Content starts

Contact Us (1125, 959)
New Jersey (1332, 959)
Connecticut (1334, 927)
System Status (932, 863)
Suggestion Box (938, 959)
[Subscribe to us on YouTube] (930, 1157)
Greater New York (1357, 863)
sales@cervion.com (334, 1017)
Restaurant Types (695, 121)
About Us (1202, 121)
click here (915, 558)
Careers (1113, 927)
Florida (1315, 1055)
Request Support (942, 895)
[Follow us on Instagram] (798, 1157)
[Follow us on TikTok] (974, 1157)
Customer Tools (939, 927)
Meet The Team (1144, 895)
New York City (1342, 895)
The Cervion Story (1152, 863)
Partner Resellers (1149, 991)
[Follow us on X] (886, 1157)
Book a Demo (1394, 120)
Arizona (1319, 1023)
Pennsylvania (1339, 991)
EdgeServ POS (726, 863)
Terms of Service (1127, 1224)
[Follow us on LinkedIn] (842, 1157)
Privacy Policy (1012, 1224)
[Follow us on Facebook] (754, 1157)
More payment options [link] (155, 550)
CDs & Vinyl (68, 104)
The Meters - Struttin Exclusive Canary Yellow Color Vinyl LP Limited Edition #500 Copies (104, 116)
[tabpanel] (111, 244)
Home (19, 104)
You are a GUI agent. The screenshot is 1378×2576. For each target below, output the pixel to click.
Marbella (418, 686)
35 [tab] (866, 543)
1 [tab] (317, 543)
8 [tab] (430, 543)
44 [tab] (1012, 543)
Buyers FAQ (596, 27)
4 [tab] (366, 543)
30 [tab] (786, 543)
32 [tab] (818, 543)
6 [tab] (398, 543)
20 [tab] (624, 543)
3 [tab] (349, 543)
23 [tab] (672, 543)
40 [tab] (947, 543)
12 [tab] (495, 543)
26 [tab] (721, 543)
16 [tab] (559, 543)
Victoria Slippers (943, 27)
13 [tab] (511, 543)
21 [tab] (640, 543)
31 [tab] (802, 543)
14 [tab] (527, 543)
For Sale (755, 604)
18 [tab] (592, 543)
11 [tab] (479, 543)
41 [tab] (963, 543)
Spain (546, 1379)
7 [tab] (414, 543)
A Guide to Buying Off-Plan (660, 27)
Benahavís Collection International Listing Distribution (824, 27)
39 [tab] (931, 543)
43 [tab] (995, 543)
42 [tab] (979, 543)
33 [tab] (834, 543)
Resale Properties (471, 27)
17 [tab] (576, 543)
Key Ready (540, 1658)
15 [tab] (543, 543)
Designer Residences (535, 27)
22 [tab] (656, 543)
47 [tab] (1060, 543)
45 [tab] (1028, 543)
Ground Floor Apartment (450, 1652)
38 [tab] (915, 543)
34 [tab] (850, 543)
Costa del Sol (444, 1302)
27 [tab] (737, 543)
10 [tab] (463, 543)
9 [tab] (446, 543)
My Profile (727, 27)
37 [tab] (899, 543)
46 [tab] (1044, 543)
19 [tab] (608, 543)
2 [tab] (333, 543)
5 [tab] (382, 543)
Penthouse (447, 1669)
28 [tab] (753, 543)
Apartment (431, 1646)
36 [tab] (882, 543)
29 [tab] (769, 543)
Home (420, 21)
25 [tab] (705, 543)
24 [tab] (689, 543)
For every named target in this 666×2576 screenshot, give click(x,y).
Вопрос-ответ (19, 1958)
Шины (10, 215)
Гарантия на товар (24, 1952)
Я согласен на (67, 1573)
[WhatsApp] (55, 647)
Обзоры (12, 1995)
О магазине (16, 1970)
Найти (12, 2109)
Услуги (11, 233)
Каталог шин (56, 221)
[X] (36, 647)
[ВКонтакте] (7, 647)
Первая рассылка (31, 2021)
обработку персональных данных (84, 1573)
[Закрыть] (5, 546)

Content ends

**DIRECTIONS FOR THIS TASK**. Show all lines in the records above that hold "Vinyl".

**WRITTEN SOLUTION**.
CDs & Vinyl (68, 104)
The Meters - Struttin Exclusive Canary Yellow Color Vinyl LP Limited Edition #500 Copies (104, 116)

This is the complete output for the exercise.